§ EXERCISE
Your answer is to be every line of the material that includes the string "Share".

[[ DATA, beginning ]]

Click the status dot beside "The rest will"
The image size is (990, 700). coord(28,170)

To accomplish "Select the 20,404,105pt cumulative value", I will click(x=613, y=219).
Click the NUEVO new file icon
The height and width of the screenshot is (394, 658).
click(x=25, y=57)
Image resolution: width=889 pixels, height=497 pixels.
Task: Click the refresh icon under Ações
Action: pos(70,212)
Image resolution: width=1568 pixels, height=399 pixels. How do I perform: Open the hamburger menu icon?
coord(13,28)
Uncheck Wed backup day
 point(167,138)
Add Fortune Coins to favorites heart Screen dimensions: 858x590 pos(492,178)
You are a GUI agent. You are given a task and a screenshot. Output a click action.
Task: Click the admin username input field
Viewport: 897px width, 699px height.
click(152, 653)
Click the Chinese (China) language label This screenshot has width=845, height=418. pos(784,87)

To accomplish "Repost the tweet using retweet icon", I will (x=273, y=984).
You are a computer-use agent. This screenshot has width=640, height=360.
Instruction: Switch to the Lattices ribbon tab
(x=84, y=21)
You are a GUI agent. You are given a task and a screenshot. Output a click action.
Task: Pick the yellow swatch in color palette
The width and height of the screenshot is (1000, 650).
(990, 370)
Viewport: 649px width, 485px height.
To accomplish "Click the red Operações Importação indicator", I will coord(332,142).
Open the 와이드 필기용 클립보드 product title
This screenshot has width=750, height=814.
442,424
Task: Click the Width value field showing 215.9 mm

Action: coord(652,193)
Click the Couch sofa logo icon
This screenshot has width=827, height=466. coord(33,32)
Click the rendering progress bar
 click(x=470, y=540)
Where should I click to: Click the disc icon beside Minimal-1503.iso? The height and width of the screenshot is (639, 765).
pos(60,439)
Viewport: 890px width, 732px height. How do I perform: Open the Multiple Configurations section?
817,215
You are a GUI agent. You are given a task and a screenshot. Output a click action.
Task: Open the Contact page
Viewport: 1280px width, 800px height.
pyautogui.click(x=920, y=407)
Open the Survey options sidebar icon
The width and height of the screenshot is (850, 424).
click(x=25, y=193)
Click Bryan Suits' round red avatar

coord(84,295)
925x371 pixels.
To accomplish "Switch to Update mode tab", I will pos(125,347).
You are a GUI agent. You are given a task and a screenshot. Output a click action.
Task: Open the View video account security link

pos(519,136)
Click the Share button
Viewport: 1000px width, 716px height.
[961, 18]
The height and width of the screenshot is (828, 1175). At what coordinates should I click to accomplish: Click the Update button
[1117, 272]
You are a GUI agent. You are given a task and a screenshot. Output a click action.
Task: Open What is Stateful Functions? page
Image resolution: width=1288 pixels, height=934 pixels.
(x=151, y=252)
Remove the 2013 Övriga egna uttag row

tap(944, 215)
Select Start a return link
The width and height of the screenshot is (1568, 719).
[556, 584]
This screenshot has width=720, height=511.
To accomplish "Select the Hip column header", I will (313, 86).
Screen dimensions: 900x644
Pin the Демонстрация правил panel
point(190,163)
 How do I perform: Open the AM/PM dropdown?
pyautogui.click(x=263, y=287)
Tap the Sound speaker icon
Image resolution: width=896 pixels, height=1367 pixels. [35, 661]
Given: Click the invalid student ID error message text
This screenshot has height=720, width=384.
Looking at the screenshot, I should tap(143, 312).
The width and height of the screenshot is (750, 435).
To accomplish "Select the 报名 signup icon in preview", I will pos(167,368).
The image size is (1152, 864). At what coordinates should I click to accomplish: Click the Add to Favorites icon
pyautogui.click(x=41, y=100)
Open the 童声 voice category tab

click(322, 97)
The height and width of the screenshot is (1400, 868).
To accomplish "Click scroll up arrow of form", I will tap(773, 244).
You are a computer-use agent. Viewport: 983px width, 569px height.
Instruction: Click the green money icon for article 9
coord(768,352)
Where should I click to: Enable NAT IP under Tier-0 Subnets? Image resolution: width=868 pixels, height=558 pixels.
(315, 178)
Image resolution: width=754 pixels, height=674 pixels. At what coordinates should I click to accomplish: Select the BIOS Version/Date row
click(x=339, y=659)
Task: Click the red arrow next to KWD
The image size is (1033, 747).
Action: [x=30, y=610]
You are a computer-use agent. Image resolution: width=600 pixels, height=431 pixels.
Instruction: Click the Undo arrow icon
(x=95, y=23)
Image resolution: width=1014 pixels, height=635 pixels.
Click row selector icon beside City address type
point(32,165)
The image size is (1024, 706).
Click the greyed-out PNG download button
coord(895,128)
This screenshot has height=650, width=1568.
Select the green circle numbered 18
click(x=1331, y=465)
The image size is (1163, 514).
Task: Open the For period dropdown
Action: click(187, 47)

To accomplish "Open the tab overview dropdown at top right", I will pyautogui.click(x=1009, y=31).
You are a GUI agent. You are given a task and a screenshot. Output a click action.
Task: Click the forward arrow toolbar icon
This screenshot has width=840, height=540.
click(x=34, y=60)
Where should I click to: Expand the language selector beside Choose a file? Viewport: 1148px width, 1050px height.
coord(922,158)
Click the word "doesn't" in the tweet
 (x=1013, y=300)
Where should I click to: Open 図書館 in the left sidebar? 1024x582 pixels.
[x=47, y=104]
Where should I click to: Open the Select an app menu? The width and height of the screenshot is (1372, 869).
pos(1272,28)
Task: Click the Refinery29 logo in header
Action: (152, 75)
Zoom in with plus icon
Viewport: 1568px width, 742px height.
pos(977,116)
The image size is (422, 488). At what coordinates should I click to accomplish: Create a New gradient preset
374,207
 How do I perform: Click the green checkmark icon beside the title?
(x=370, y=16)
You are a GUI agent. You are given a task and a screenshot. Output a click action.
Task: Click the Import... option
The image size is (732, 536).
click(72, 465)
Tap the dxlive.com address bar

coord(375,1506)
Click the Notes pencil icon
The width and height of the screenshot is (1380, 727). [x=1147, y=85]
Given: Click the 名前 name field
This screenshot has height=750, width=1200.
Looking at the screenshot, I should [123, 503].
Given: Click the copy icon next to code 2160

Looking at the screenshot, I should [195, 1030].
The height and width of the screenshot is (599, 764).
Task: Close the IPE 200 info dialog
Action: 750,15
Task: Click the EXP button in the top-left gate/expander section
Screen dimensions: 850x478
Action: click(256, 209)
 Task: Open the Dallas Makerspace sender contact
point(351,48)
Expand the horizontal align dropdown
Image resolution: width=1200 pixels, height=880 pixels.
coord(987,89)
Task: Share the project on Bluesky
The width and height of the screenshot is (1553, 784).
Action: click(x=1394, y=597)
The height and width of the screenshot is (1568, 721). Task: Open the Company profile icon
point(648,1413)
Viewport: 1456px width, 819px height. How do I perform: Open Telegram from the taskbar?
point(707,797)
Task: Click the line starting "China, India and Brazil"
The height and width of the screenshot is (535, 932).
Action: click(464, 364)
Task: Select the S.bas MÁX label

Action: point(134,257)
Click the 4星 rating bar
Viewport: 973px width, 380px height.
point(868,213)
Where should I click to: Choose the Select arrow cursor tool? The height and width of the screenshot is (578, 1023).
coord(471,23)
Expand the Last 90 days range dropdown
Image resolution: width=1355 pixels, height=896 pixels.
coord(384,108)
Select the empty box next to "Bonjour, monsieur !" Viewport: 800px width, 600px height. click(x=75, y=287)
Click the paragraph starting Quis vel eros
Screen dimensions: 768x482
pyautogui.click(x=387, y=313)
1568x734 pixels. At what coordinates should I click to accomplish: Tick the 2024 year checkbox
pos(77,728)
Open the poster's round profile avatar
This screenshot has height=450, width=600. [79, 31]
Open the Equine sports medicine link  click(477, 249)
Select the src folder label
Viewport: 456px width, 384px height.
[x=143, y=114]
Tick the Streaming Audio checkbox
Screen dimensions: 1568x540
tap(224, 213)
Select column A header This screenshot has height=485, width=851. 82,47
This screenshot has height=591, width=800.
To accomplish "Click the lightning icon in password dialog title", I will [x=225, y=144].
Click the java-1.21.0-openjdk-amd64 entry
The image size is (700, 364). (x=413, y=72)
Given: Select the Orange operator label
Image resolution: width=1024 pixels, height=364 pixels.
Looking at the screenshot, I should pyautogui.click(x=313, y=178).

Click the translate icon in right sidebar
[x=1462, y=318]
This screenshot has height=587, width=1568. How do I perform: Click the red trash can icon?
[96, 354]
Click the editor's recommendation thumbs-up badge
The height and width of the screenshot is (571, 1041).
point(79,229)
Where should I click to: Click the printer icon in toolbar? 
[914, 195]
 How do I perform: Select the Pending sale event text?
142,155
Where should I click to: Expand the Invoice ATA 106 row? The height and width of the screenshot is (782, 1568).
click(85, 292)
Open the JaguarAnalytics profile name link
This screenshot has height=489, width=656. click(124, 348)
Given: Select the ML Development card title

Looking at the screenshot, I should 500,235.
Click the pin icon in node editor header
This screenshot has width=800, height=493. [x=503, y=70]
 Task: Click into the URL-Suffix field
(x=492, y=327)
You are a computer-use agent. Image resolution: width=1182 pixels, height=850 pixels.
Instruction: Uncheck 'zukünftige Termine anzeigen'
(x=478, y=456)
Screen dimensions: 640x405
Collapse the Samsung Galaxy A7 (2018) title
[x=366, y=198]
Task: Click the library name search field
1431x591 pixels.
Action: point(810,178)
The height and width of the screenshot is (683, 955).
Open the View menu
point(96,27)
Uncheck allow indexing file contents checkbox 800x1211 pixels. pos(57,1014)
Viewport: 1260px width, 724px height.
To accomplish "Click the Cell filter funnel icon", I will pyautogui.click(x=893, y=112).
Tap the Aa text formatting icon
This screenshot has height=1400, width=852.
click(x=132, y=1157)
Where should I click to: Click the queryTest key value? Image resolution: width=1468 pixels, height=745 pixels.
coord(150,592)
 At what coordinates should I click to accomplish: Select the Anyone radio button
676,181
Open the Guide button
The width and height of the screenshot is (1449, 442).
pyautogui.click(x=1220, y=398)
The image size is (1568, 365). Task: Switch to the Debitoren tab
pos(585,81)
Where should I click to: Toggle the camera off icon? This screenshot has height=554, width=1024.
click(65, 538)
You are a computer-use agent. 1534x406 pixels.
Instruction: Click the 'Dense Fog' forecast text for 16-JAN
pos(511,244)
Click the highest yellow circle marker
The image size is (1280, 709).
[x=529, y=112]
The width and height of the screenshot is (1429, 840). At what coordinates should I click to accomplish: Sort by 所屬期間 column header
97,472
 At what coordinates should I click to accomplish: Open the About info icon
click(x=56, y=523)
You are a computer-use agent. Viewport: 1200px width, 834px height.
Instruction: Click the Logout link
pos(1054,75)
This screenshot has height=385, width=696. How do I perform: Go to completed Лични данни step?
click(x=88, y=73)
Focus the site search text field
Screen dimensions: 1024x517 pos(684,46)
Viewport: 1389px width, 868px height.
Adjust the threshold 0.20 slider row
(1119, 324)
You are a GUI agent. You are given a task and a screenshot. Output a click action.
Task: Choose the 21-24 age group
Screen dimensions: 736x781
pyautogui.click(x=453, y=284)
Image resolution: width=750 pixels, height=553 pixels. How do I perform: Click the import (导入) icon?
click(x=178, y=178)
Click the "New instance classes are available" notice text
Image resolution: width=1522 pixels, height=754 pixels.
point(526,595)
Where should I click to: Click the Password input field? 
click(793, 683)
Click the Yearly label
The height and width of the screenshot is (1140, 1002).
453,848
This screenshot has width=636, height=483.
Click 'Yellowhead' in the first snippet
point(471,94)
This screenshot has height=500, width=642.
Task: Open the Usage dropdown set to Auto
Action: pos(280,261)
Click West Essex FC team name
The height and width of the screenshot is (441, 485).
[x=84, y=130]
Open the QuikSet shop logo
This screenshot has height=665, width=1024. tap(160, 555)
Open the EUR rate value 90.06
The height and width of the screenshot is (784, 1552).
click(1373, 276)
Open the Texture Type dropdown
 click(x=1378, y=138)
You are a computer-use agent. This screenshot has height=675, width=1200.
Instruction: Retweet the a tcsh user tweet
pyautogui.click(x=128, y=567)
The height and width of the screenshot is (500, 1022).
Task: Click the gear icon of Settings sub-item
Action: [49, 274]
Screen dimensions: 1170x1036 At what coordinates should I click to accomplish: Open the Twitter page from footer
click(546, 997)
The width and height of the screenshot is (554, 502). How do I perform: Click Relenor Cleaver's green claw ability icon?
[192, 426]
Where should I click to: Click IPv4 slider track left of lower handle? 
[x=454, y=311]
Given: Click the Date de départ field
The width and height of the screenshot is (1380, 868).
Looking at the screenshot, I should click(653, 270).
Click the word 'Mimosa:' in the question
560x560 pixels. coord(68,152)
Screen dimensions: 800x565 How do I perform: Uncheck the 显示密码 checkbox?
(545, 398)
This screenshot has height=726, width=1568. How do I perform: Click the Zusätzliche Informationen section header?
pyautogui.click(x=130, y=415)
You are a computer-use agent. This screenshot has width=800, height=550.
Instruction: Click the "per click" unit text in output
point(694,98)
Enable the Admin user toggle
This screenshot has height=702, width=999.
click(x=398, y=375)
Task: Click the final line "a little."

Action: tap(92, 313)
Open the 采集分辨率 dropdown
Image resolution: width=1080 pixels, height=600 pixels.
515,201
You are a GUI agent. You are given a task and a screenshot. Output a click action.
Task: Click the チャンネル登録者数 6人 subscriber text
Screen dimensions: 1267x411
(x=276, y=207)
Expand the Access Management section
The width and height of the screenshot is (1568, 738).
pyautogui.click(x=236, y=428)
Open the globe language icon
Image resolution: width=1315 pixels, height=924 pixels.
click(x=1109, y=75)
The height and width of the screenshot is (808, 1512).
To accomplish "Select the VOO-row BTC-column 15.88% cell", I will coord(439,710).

[[ DATA, end ]]

§ THE COMPLETED TASK
Click the Share button
Task: Share the project on Bluesky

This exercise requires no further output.